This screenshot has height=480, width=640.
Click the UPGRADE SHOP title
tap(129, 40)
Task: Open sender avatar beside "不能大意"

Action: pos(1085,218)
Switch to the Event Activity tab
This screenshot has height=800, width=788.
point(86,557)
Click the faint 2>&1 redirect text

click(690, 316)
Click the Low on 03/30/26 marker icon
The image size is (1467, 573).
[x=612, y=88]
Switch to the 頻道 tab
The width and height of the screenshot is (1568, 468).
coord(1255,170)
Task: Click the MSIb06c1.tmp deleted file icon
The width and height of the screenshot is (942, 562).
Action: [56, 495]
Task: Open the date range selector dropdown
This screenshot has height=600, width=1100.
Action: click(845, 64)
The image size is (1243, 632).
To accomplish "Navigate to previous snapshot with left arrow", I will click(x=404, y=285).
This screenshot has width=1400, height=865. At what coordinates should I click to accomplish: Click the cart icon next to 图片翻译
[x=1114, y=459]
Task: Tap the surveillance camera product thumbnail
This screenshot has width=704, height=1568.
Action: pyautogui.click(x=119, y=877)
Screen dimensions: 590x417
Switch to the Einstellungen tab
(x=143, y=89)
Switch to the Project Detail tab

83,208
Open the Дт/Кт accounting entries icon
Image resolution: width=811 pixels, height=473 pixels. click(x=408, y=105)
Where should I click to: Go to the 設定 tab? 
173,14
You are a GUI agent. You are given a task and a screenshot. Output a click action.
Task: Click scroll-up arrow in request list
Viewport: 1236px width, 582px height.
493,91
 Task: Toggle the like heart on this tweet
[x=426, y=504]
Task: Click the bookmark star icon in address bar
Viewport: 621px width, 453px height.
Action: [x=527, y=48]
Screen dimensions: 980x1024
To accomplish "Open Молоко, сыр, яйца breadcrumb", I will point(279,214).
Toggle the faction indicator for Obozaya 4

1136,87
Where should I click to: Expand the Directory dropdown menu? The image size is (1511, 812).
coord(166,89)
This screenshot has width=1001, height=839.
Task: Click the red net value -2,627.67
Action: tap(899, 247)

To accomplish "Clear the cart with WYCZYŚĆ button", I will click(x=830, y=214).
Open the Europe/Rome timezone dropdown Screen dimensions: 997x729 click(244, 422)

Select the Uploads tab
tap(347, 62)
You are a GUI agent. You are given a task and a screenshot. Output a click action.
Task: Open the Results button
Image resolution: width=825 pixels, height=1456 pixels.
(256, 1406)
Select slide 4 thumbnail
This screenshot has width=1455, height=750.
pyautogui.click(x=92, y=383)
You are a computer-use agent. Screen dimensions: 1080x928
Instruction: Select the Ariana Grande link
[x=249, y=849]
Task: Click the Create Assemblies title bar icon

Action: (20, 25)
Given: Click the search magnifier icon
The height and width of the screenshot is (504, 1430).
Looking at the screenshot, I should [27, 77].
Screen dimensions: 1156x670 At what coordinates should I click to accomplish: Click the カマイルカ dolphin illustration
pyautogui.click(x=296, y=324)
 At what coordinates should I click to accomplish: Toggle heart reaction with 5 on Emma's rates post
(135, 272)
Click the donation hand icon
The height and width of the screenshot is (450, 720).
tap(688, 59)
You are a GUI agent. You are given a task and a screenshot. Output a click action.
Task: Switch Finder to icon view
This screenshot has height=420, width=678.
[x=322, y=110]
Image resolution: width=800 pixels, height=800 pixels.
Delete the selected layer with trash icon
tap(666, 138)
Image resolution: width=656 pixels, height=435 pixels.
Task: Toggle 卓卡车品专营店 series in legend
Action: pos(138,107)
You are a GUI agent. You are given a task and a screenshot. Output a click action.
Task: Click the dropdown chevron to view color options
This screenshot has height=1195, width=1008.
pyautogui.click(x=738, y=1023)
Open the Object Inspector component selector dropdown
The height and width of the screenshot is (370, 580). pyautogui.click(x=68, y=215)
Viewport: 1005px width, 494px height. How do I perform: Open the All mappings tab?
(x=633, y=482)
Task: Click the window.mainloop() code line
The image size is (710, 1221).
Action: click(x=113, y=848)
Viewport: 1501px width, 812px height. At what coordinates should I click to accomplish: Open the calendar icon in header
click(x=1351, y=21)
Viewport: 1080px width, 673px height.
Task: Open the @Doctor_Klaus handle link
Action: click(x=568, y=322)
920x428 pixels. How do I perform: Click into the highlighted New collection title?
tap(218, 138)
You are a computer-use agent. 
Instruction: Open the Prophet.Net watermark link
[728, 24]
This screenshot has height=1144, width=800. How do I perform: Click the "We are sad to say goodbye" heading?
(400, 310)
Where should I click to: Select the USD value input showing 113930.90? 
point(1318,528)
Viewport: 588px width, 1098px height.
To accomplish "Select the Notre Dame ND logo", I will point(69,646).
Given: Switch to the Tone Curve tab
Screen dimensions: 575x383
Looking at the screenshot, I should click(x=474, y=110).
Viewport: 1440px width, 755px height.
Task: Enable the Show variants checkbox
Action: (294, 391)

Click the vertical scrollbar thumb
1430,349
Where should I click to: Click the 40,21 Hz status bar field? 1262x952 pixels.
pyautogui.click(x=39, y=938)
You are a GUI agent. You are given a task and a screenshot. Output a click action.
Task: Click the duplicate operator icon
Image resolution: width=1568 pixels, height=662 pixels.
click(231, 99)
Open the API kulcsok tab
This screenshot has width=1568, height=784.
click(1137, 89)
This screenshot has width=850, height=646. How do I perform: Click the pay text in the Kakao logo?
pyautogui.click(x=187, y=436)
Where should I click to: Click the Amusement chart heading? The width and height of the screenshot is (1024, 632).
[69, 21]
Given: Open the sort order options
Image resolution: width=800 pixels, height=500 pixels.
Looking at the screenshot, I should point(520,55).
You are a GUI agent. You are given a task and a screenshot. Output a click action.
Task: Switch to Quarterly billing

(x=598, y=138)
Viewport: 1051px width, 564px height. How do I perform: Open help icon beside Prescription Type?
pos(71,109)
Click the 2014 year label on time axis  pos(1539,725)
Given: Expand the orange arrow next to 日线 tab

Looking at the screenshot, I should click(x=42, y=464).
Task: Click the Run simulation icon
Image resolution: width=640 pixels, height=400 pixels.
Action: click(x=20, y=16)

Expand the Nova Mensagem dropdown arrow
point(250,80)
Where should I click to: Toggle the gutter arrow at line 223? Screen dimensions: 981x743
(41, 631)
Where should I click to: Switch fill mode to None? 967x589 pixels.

* _TASK ITEM_
Which lines of the records above hold the word "options"? Copy each of them.

* _PROBLEM SOLUTION_
Task: Click the dropdown chevron to view color options
Given: Open the sort order options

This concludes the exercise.